Wednesday, November 05, 2008

"nothing like watching CNN with 125,000 of my best friends"

It's hard to describe being in Grant Park last night for Barack Obama's victory rally. Apparently there were 125,000 people (likely many more) in and around the area, and we knew there was going to be a crowd, but as Jazz said last night, it was really hard to fathom just what that many people would be like until we actually experienced it. The event was not for the claustrophobic.

As I said yesterday, the grad student and her friend were saving our spots in line. It was publicized that they'd open the gates at 8:30 p.m., but actually started letting people in much earlier, when I was still at work and Jazz was still at Obama headquarters. So we grabbed something from the deli and headed down Michigan Avenue.

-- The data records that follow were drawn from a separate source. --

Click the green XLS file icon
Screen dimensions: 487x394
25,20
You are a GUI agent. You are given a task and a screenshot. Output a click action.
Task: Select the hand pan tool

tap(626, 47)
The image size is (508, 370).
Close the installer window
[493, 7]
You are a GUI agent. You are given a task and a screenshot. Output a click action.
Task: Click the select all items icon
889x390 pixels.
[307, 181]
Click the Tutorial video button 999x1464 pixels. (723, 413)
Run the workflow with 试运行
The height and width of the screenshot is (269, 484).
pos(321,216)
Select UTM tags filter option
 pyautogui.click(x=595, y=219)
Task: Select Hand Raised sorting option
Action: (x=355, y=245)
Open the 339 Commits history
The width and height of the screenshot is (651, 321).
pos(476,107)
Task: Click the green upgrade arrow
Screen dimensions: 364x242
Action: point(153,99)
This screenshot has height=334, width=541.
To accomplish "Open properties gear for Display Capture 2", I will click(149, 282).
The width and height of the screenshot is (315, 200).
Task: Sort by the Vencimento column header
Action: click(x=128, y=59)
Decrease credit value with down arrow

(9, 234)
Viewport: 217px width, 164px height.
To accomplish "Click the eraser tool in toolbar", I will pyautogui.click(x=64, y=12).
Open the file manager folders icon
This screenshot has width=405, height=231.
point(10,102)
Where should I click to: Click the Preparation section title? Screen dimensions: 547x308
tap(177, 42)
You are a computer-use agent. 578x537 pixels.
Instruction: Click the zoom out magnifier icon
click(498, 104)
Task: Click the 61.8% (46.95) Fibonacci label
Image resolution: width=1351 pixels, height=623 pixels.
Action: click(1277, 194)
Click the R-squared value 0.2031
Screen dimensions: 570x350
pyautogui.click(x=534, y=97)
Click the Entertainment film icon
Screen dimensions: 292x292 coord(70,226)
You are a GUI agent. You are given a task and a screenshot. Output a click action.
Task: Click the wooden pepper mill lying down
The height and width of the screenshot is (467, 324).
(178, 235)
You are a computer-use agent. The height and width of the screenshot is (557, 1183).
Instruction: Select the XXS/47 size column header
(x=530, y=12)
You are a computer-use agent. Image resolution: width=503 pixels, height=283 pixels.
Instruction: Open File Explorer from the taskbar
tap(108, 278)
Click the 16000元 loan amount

Right away I felt the anticipation collecting in a bubble above everyone walking south together toward Grant Park. We saw what looked like a whole lot of people in front of the Congress Hotel, but that was nothing compared with everyone in the neverending line into Hutchinson Field.

There were several checkpoints. As soon as the field came to view, we joined a bunch of people running toward it, which ended up being a gigantic up-and-downhill detour that put us way behind a tightly packed mass of people waiting to go through metal detectors. And that line was BRUTAL—for good part of it, an older woman with a big blond bouffant was leaning on H and I. At one point we were about five feet from Ronnie "Woo Woo" Wickers, who posed for somebody's iPhone with a lowkey thumbs up. Jazz led us into open pockets, but really there wasn't much to do but stand and wait. And wait and stand. And wait.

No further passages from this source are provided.